> _SUPPLIED INFORMATION_
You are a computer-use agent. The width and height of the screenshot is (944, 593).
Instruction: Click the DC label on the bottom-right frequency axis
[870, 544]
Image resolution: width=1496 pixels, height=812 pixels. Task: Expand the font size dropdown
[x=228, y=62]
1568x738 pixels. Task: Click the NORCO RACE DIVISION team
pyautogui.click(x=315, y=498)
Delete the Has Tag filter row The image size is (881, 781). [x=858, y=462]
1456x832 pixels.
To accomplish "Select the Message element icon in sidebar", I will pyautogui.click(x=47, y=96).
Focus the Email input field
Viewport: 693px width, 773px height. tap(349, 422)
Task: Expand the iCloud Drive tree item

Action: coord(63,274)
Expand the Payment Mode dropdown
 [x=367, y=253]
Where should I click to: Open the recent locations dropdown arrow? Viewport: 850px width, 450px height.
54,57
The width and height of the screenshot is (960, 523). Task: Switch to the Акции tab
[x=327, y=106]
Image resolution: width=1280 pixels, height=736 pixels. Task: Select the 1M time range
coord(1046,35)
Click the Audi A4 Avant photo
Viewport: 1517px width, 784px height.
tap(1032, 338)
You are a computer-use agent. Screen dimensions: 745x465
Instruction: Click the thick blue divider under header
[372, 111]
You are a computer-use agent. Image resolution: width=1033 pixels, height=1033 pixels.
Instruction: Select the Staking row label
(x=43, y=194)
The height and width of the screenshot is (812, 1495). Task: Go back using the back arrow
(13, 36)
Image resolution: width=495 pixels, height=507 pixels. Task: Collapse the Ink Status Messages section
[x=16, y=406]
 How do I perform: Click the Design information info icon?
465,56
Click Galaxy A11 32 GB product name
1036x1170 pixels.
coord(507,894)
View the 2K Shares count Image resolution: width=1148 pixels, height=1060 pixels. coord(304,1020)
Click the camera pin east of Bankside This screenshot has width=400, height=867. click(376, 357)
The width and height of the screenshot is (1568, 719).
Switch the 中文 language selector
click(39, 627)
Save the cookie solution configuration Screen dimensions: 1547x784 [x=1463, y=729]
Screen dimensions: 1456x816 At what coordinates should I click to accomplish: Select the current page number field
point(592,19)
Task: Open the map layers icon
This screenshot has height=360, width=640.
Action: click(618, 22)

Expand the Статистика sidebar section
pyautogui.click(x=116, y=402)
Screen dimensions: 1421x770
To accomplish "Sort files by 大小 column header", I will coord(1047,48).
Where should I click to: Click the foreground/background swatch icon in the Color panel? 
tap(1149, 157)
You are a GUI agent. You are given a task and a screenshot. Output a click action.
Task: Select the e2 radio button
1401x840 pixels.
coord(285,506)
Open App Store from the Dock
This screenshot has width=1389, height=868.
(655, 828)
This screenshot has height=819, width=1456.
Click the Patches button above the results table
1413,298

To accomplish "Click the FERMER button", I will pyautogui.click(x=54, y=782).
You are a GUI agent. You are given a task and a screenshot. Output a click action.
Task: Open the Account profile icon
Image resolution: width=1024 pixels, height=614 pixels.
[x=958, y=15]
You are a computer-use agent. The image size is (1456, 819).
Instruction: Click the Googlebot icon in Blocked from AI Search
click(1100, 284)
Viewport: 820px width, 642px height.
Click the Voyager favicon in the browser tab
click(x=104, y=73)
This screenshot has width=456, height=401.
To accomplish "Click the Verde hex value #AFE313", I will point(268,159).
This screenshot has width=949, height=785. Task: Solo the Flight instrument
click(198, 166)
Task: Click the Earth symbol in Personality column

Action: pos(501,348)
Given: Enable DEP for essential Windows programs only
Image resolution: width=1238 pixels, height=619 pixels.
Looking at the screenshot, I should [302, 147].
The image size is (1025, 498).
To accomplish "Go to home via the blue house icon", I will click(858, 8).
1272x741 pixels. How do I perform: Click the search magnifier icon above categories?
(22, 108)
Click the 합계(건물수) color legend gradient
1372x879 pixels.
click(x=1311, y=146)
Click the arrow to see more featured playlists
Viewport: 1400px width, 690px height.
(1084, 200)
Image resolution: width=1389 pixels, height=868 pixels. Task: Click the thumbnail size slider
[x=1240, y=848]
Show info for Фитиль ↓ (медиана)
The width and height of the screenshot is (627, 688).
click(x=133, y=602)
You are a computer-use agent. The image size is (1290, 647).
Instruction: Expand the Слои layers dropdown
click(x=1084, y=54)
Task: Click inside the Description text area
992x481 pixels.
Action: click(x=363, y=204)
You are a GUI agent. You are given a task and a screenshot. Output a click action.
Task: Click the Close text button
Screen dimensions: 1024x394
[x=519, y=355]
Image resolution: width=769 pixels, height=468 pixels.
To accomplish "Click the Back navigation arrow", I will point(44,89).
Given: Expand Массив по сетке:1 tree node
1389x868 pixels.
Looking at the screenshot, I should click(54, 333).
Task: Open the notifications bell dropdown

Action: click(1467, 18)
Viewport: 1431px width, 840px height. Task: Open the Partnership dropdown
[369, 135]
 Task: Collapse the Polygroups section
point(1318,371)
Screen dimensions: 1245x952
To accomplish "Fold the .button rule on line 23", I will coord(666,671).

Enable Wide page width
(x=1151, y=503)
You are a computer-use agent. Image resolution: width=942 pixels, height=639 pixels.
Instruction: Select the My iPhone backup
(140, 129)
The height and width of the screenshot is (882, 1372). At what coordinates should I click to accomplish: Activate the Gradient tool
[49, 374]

> _DESCRIPTION OF THE TASK_
Select every line of the entries above that contains the string "from", and copy each such line in full.

> _RESULT OF THIS TASK_
Open App Store from the Dock
Instruction: Click the Googlebot icon in Blocked from AI Search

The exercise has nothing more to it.